Task prompt: Continue the abstract on pepsin hydrolysis of microalgae protein, starting right after its final sentence.

Optimization of enzyme hydrolysis to improve functional and structural properties of microalgae protein extract

Abstract

This study aimed to optimize the hydrolysis conditions for converting bioactive peptides from the microalgae Scenedesmus obliquus isolated protein (SOIP) using pepsin. The SOIP was first characterized using sodium dodecyl-sulfate polyacrylamide gel electrophoresis (SDS-PAGE) and high-performance liquid chromatography (HPLC) for amino acid profiles. Response surface methodology (RSM) with a central composite design (CCD) was then employed to determine the optimal hydrolysis parameters of enzyme concentration and time for pepsin. Hydrolysates were fractionated based on molecular weight and evaluated for antioxidant, emulsifying, fat binding, and foaming properties. Statistical analysis using RSM showed that both hydrolysis time and enzyme concentration positively influenced the yield of bioactive peptides. Peptides in the 5–10  kDa range demonstrated the highest antioxidant activity, while lower molecular weight peptides (<5 kDa) exhibited superior fat-binding and emulsifying properties. Overall, hydrolysis significantly enhanced the functional properties compared to the unhydrolyzed control. This study demonstrated that Scenedesmus obliquus is a promising source of bioactive peptides and defined optimized conditions for their enzymatic extraction using pepsin.

Recorded information:
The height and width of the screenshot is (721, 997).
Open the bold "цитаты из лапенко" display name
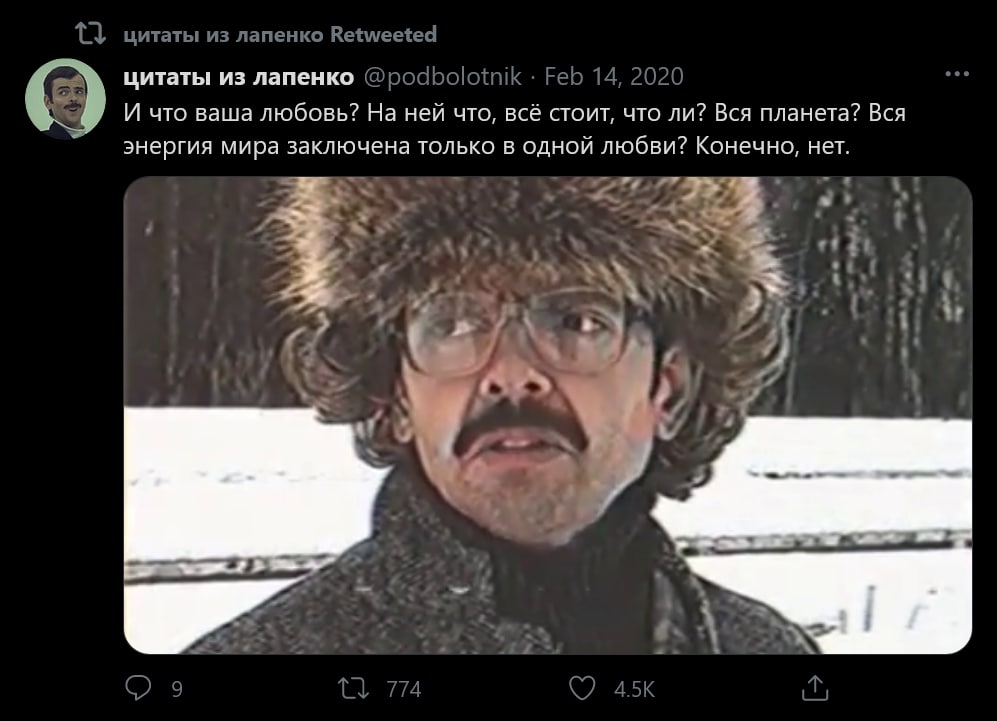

Written response:
Practical Application

Scenedesmus obliquus shows promise as a source of bioactive peptides, aligning with the demand for sustainable food ingredients. Our research optimizes pepsin hydrolysis parameters, enhancing efficiency for industrial-scale peptide extraction. Peptides from Scenedesmus obliquus exhibit antioxidant, emulsifying, fat binding, and foaming properties, supporting their use in functional food development. These peptides offer opportunities for innovative, health-enhancing food formulations. Generally, microalgae-derived ingredients contribute to sustainable food production practices.